Конечно, можно предположить, что фантастические катастрофы представляют собою лишь транспозиции той реальной, что нависла над человечеством в результате развития техники. Однако такое представляется неправдоподобным. Должно быть нечто притягательное в мотиве угроз, ежели он столь по-разному воплощается и увлекает творцов, начиная с самых значительных и кончая заурядными ремесленниками, клепающими из резиновых щупалец и горилльих морд монстров для книг, телевидения и фильмов. Мотив чудовищ распространился в научной фантастике пятидесятых годов настолько, что как бы в порядке защиты фантастика стала отбиваться от него насмешками, воспользовавшись различными подделками и литературными издевками. Однако нападкам подвергалась вульгаризация мотива, а не самая его суть (ВЕМ – Bug-Eyed-Monster – жукоглазый монстр).

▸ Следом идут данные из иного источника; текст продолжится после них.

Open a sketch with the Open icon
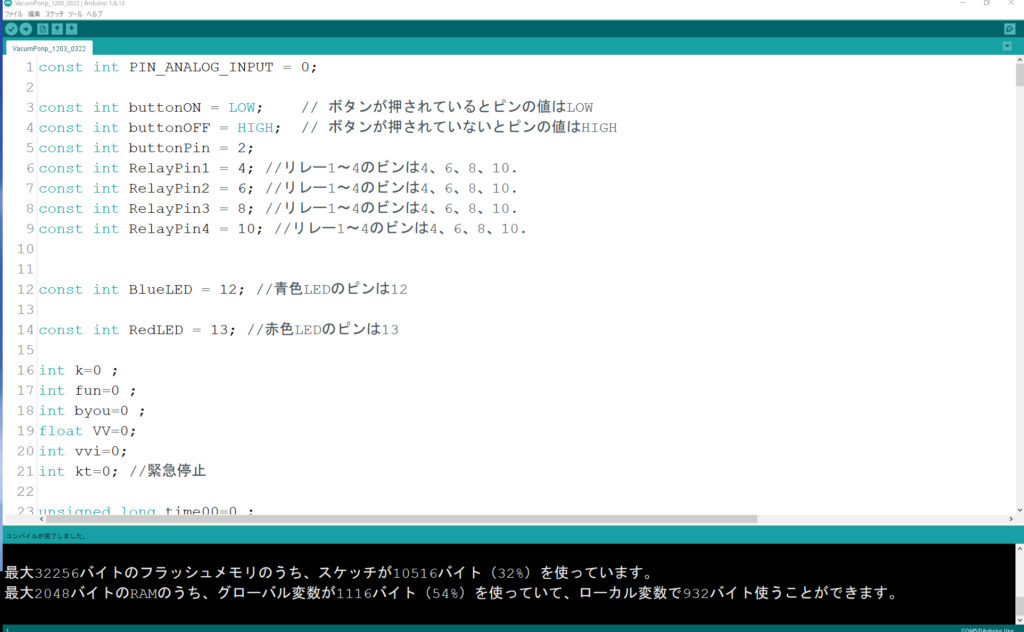This screenshot has width=1024, height=632. [x=57, y=29]
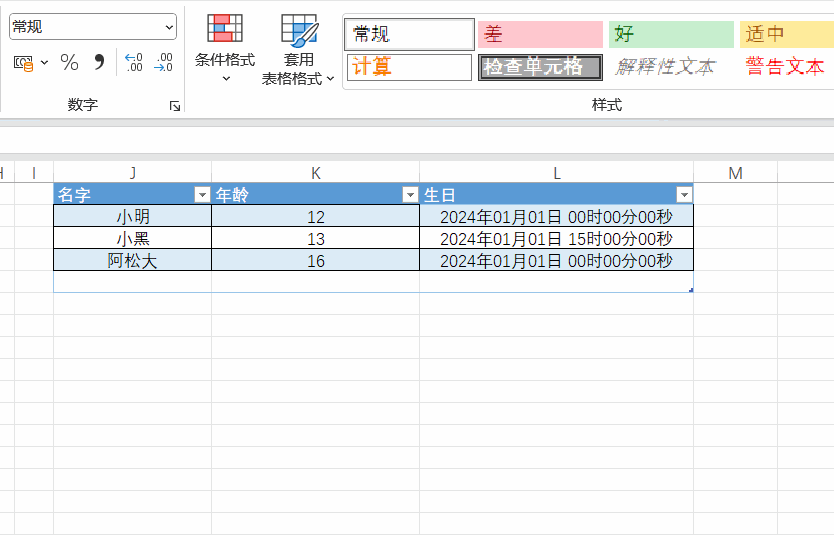The image size is (834, 535).
Task: Select the cell containing 阿松大
Action: coord(133,261)
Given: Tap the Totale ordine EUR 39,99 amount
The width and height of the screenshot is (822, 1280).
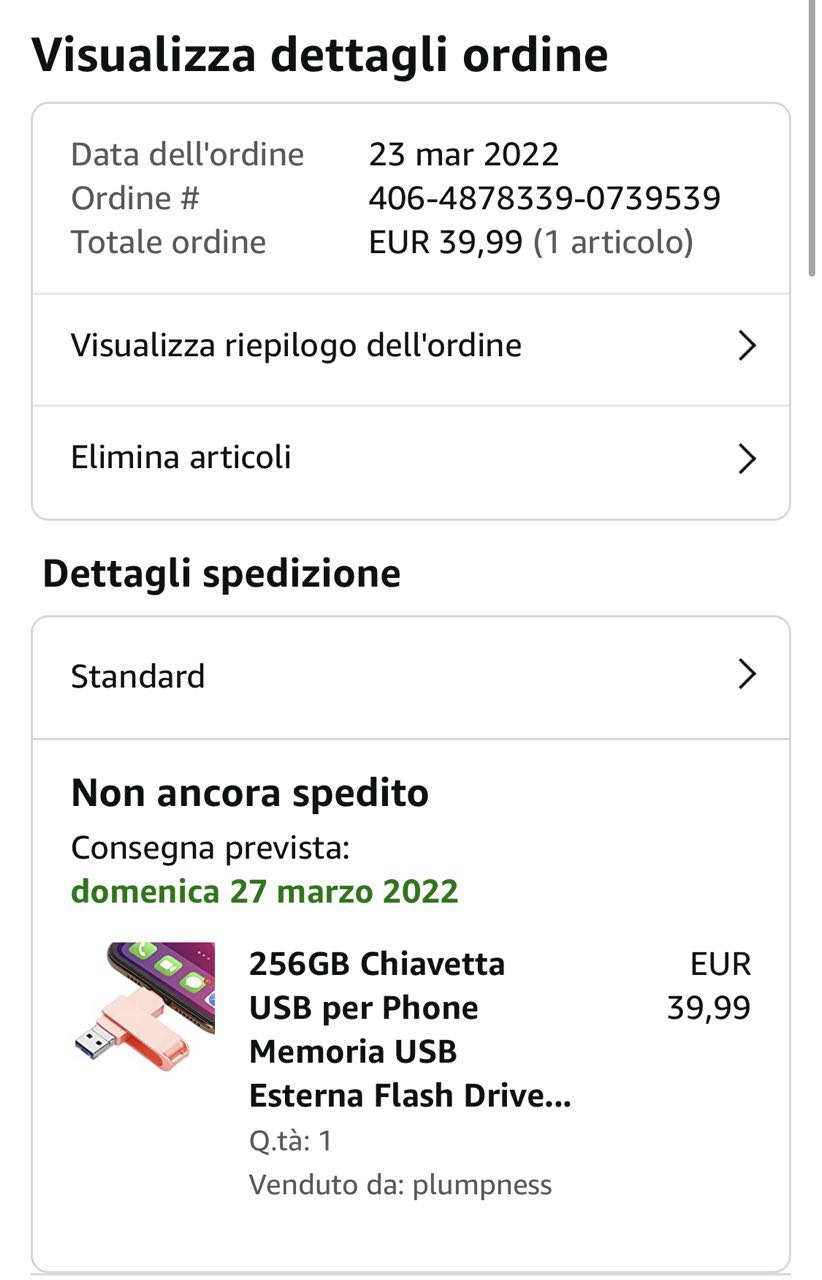Looking at the screenshot, I should click(445, 242).
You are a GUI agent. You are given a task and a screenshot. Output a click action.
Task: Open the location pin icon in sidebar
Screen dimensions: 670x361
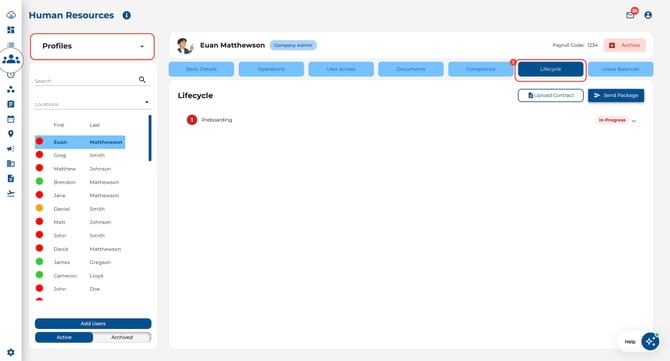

Прелести деструкции проблема обрела особенно благодаря психоанализу, антиэмпирическому толкованию, вырядившемуся в тогу псевдоэмпирических утверждений. Максимальный вред психоаналитическая доктрина нанесла теории культуры, поскольку утверждала, что-де весь аутентизм человека заключен в ядре его инстинктивной активности, типично же креативные действия, из которых складывается культура, есть результат сублимирования исходной рефлекторности то путями более экспрессивными, то более замаскированными. В соответствии с такими суждениями аутентичным является некий невроз либо определенный приглушенный комплекс, который вызвал дефекты детства, падающие на почву восприимчивой реактивности личности; в то же время творческие акты этого индивида представляют собою лишь разновидность операций по самолечению, то есть, собственно, вся область искусства – это всего лишь склад проявлений, пересублимированных автотерапией в сути, явно вторичные по отношению к их источнику. Вторичность эта не означает лишь установления не поддающейся оценкам, чисто эмпирически обнаруженной каузальной связи, той, которая некий комплекс обиды, некую подсознательную одержимость (например, в форме комплекса Эдипа) называет причиной того, что в итоге оказывается художественным произведением. Собственно, она признает настоящее произведение эпифеноменальной иллюзией, что лучше всего видно по тому, как психоаналитически настроенный критик анализирует художественные произведения. Как только он обнаружит психическое недомогание творца, якобы ответственное за результат креации, его задача выполнена. И хотя столь хищно этого не формулировал ни сам Фрейд, ни его последователи, креация всегда оказывается действием «суррогатным»; в этом смысле скульптуры, симфонии, стихи – лишь заменители актов, воплотить которые прямым путем художник не сумел из-за наличия соответствующих общественных запретов. Если б каждый мог убить отца и переспать с собственной матерью, то искусство б не возникло – вот жестоко огрубленное, однако адекватное выражение принципиального лейтмотива психоанализа как теории культуры.